Connecting to Kafka Using Dekaf
Dekaf is Estuary's Kafka API compatibility layer, allowing consumers to read data from Estuary collections as if they were Kafka topics. Additionally, Dekaf provides a schema registry API for managing schemas. This guide will walk you through the steps to connect to Estuary using Dekaf and its schema registry.
Overview
- Collections represent datasets within Estuary. All captured documents are written to a collection, and all materialized documents are read from a collection.
- Dekaf enables you to interact with these collections as though they were Kafka topics, providing seamless integration with existing Kafka-based tools and workflows.
Key Features
- Kafka Topic Emulation: Access Estuary collections as if they were Kafka topics.
- Schema Registry Emulation: Manage and retrieve schemas assigned to Estuary collections, emulating Confluent's Schema Registry.
- Backfill Support: Estuary signals to downstream consumers when offsets need to be reset via Kafka leader epochs.
Connection Details
To connect to Estuary via Dekaf, use the following connection details in conjunction with a Dekaf materialization connector:
- Broker Address:
dekaf.estuary-data.com - Schema Registry Address:
https://dekaf.estuary-data.com - Security Protocol:
SASL_SSL - SASL Mechanism:
PLAIN - SASL Username: The full name of your Dekaf materialization, such as
YOUR-ORG/YOUR-PREFIX/YOUR-MATERIALIZATION - SASL Password: The auth token from your Dekaf materialization
- Schema Registry Username: The full name of your Dekaf materialization
- Schema Registry Password: The auth token from your Dekaf materialization
How to Connect to Dekaf
1. Create a Dekaf materialization connector
-
From the Estuary dashboard, navigate to the Destinations tab.
-
Click New Materialization and choose a Dekaf connector.

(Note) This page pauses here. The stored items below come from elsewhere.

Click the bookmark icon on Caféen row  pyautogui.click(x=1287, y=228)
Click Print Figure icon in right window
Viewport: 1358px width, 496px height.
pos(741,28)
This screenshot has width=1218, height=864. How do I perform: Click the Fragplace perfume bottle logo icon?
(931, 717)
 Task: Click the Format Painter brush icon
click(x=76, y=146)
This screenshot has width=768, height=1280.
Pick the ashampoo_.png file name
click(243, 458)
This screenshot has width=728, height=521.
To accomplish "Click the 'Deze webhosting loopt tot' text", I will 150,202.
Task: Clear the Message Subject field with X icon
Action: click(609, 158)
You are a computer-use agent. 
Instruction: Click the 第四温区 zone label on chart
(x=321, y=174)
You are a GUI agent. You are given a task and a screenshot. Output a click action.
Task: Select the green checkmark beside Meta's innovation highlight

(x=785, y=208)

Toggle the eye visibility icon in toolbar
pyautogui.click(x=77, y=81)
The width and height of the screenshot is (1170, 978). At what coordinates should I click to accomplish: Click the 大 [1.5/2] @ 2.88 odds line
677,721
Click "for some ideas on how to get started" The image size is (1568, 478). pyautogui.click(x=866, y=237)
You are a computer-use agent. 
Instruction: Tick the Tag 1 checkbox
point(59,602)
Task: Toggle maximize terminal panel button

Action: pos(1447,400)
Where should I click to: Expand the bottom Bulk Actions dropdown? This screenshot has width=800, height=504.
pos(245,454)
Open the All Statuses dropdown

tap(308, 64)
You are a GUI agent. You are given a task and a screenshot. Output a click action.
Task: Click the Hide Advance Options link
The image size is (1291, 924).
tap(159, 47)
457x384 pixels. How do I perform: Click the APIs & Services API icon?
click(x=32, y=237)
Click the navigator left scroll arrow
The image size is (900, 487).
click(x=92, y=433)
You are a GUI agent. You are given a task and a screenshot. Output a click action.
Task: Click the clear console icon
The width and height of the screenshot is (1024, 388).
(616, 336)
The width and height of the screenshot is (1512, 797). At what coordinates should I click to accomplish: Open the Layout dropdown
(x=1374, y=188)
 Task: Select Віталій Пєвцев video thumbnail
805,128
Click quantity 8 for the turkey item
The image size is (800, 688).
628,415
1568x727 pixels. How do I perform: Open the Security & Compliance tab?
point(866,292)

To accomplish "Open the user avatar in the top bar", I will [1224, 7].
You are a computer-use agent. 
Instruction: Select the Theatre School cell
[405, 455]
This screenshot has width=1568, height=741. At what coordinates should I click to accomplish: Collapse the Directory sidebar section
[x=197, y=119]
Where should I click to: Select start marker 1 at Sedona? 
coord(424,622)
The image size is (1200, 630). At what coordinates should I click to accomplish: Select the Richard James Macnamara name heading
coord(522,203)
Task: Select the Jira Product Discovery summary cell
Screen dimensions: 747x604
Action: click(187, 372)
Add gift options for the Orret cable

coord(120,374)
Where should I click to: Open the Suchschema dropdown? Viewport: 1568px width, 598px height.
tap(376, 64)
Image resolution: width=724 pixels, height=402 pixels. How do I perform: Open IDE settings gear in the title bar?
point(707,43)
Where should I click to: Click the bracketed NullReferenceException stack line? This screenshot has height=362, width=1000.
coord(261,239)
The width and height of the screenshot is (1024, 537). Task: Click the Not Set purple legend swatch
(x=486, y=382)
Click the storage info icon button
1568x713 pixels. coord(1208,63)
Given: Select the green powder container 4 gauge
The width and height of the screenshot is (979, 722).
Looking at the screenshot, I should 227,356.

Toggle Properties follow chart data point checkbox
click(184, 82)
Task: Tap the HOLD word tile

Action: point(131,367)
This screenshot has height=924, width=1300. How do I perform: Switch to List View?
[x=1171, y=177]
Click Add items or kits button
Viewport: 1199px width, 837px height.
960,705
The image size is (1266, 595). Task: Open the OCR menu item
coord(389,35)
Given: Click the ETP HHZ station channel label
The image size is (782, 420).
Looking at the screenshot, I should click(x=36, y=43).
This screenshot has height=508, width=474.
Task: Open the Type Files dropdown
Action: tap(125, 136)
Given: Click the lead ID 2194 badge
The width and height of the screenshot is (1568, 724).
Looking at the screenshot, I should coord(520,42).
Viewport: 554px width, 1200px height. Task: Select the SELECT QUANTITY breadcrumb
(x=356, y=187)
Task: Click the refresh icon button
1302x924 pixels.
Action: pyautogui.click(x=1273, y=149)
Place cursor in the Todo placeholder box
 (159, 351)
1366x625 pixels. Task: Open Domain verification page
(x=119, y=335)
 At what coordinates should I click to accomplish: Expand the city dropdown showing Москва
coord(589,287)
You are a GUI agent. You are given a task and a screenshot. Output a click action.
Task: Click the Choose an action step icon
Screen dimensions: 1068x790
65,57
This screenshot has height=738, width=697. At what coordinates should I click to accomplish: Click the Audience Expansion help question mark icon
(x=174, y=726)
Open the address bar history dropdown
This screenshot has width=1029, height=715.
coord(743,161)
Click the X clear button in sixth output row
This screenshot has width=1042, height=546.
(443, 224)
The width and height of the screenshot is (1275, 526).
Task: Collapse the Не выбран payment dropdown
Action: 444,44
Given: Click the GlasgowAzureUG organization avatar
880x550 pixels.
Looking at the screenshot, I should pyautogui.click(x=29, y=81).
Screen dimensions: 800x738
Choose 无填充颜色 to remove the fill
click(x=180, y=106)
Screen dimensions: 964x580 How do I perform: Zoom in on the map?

- There are several Dekaf connector variations besides the generic "Dekaf," such as Tinybird. Currently, they don't behave appreciably differently from each other. You may use the different variations to keep your data organized, manage what data you share, and see at a glance where your data is going.
-
Provide a name and auth token to your materialization.
-
The full materialization name, which also includes your organization/prefix, will be used as the username when consumers connect to Dekaf.
-
The auth token that you provide will be used as the password when consumers connect to Dekaf. Make sure to use a secure token.
-
-
(Optional) Adjust additional configuration details, such as the Strict Topic Names or Deletion Mode settings.
-
Choose data collections to materialize. Click Source from capture or add individual collections.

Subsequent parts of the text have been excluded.